Personally, I hate the title of getting buy-in to coaching. There is no buy-in to coaching. See, coaching is a byproduct of something that's happening every single day. Leaders are communicating with subordinates. Peers are communicating with other peers. Subordinates are communicating with upper management. People are communicating with each other. It's a language. Coaching is another language. It's a byproduct of the communication already occurring.

Speaker 1:

Now, if somebody calls somebody into the office, what's the typical response? It's typically uh-oh, I must be in trouble. So when a boss calls you into the office, we get a little bit nervous. Why? Because we think we're in trouble. Why is that? Because we've conditioned that. Now a leader might say well, wait a minute, I'm not coaching. Yes, you are. If you are always calling people in to give the constructive feedback, you are coaching them.

Speaker 1:

To leave the company May not be your intent. People are not leaving training departments. They're not leaving human resource departments. The number one reason people quit their jobs is because of their direct manager, whether fair or unfair. So when someone says I don't buy into coaching, great, what are you doing to develop talent? Well, that's the training department's responsibility. It is Do they do the end of the year review? I mean, it's a smoke screen, the reason that leaders do not want to coach, they will first use the objection of time. Time is a smoke screen too.

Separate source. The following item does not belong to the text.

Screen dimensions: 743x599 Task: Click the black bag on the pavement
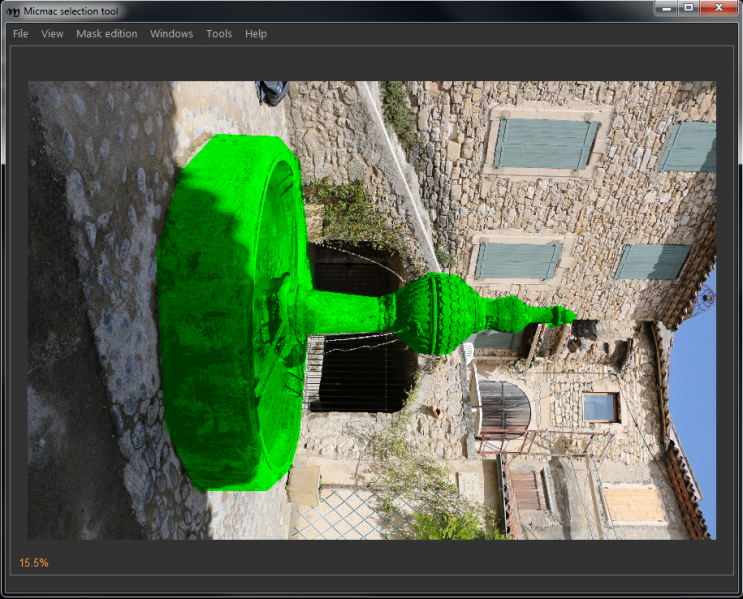click(273, 92)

I do not know what to do or say. It is a different language.

Speaker 1:

I don't think anybody can argue that most people lack self-awareness. I cite Tasha Yerrick's work all the time. 95% of the people in her survey said yes, I'm highly self-aware. 85% ended up not being self-aware. Only 10% were of that. 95%. That means 8.5 out of 10 people are lacking self-awareness. So when a boss speaks to the boss who doesn't buy into coaching, really think oh, when I told that guy he had a bad attitude, it really resonated with him. No, it didn't. They shut down. They're not listening to you.

Speaker 1:

When you want to drive awareness, you have to ask questions. That is probably the major component of coaching people. So when you coach people, probably the major component of coaching people. So when you coach people, that's the major component driving self-awareness, asking questions that is a transition. For many leaders that will be easy, somewhat hard and for some people very hard. So when someone says, why don't buy into coaching? You're already coaching people, you're already communicating with people. Why not maximize those interactions to drive and retain talent? It makes no sense when people say well, you know, leaders don't buy into coaching, I get. When people say that I get. When training and human resource leaders say that. Let me address the leaders for a second.

Speaker 1:

If you say you don't have buy into coaching, if you have kids in youth sports, tell them not to go to practice, they just show up for games. Would you do that? Would your kid be worthy of playing time? And what do you do at the end of the year review when you start giving feedback and according to you, you don't buy into coaching. And let's say the training budget was slashed and there wasn't much training, and you're going to give someone feedback saying you didn't improve. How can anybody look at another human being and say I didn't provide you the resources I didn't buy. You know, buy time for us to spend together. I certainly didn't coach because I just don't buy into it and I'm going to have to give you lower marks because you didn't improve. The message is you need to improve on your own. Now, I'm actually not against that, yet that's a really tough message. So I'm going to say it there is no buy into coaching. Coaching supports what you're already doing, which is communicating with your subordinates.